We are keen to start our new adventure and hope that we have heaps of visitors. Time is short, as we only have eighteen sleeps before we enter the MTC, so we are moving as quickly as we can. Did I mention that New Zealand is also the home of Hobbits and glow worms? Please make your reservations early for the Belliston Hotel, er I mean Belliston flat or perhaps you could call it our crib, if you prefer. Crib is the term used to describe a holiday home, but we are not promising anything too fancy. By the way, if Ward starts teasing or joking with you, simply tell him to "get off the grass", which is a polite way of saying "stop pulling my leg". Please consider all of this to be true, not just a load of "cods wallop" and know that we will be looking forward to making  reservations for you at your earliest convenience. Remember that the early bird gets the glow worm! Once reservations are made, we will reply by saying "Good on ya mate", and we will eagerly await your arrival in the land of the "Long White Cloud".

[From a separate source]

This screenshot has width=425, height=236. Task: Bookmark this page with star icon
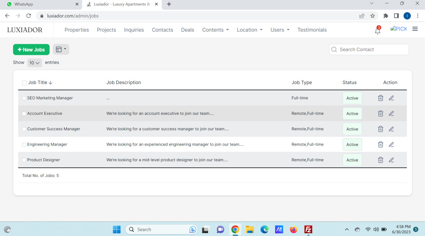point(372,16)
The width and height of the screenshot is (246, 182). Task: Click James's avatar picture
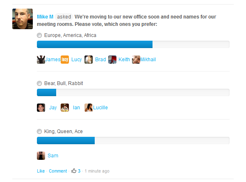[41, 60]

As always, we are happy and trying to work hard as we begin packing for our further adventures in paradise. We hope that you will continue to join us and  please know that if you decide to visit, we will be happy to serve you a hearty brekie of bangers and mash and possibly even shout you dinner!

Love Ward and Susan,  Elder and Sister Belliston about to be serving in the New Zealand, Hamilton mission




Our last trip to New Zealand in April left us wishing for more. Subtitles and explanations are provided.

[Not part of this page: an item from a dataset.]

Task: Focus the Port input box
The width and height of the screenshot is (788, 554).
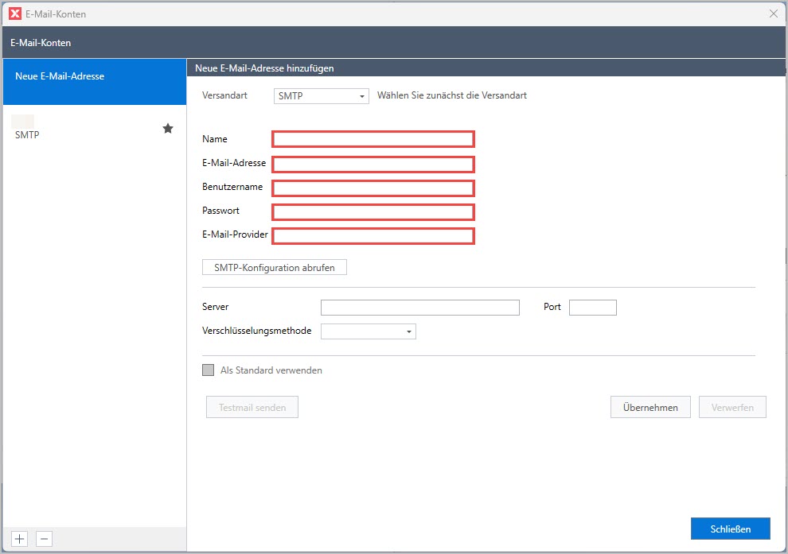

Ward is standing at the very most northern tip of the north island, Cape Reinga.  It's where the Pacific ocean and the Tasman sea meet. It is beautiful and peaceful.



On one side of the rocks is the Tasman Sea and on the other is the Pacific Ocean. It is breathtaking.



I am in love with lighthouses and this one on the north island at Cape Reinga is my new favorite.



 The north island is very green and reminds me of Ireland. Although sheep are still in abundance (see the little white dots in the photo) raising beef is now the larger business. New Zealand Corned Beef is delicious and very popular with the Polynesians. Looking at one of the New Zealand heads of beef, I tried to imagine just how many cans of corned beef one cow could provide! 



There were many lovely sunsets on the north island. New Zealand is called the "Land of the Long White Clouds". The clouds always seemed to hug the mountain tops.



 The Polynesians craft leis out of this flower, as it comes in many colors. I never did learn to pronounce the name correctly:   FRANGIPANI



When I first heard the term "All Blacks", I was taken aback. Now I know that it is the name of  New Zealand's national rugby team and the name refers to the color of their uniforms. We have become fans, just like the rest of the country.



Well, here is another name that is difficult to pronounce. But it's the sign in the background that I wanted to point out. It doesn't say entrance, it says, "Way In".  And if you were getting off the train, another sign would tell you to "Mind the Gap".


 While looking over this beautiful spot, I had hopes of sharing it with others. Please consider paying us a visit and seeing all of this for yourselves!